Jamaal Charles: What Injury Would Mean to Chiefs Offense

Jeremy SickelContributor IIIApril 6, 2017

SAN DIEGO, CA - NOVEMBER 1: Jamaal Charles #25 of the Kansas City Chiefs runs the ball against the San Diego Chargers on November 1, 2012 at Qualcomm Stadium in San Diego, California. (Photo by Donald Miralle/Getty Images)
Donald Miralle/Getty Images

Just when you thought the Kansas City Chiefs' 2012 season couldn't get any worse, it would take an even darker turn during the fourth quarter of Thursday night's 31-13 loss to the San Diego Chargers.

Running back Jamaal Charles left with a neck injury after a helmet-to-helmet hit by Chargers' linebacker Donald Butler.

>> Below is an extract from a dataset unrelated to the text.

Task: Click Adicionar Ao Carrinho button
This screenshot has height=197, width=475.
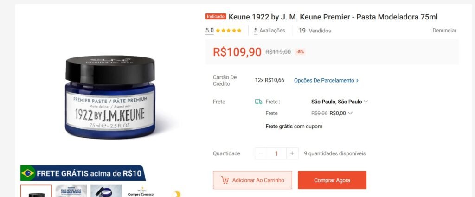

Peyton Hillis and Shaun Draughn would finish the game in the backfield.

Charles was able to walk off the field under his own power and is believed to have been cleared after passing tests for a concussion. However, the Chiefs should tread lightly with their star running back.

Though Kansas City has underutilized Charles over the last three games—just 29 carries for 83 yards—not having him in the lineup would cripple an already inept offense. But at what point does this team think about canning this season entirely?

The extent of Charles' neck injury is unknown. However, the Chiefs don't play again until Nov. 12 in a Monday Night Football matchup with the Pittsburgh Steelers.

Kansas City will have plenty of time to evaluate the situation. But how safe should the team be with Charles?

With this season already lost, there is no reason to run Charles out on the field unless he is completely healthy—keep in mind that he is still just a year out from an ACL injury.

The Chiefs will be playing catch-up a lot and may not be in position to utilize Charles in a way that puts the offense in the best position to succeed regardless of his health—which is in line with his recent limited role anyway. So will there even be much of a difference?

The Chiefs are going nowhere in 2012, but could be just a few pieces away from competing in the AFC West beyond this season. Jeopardizing the long-term health of their best offensive player would further risk the immediate future of this franchise.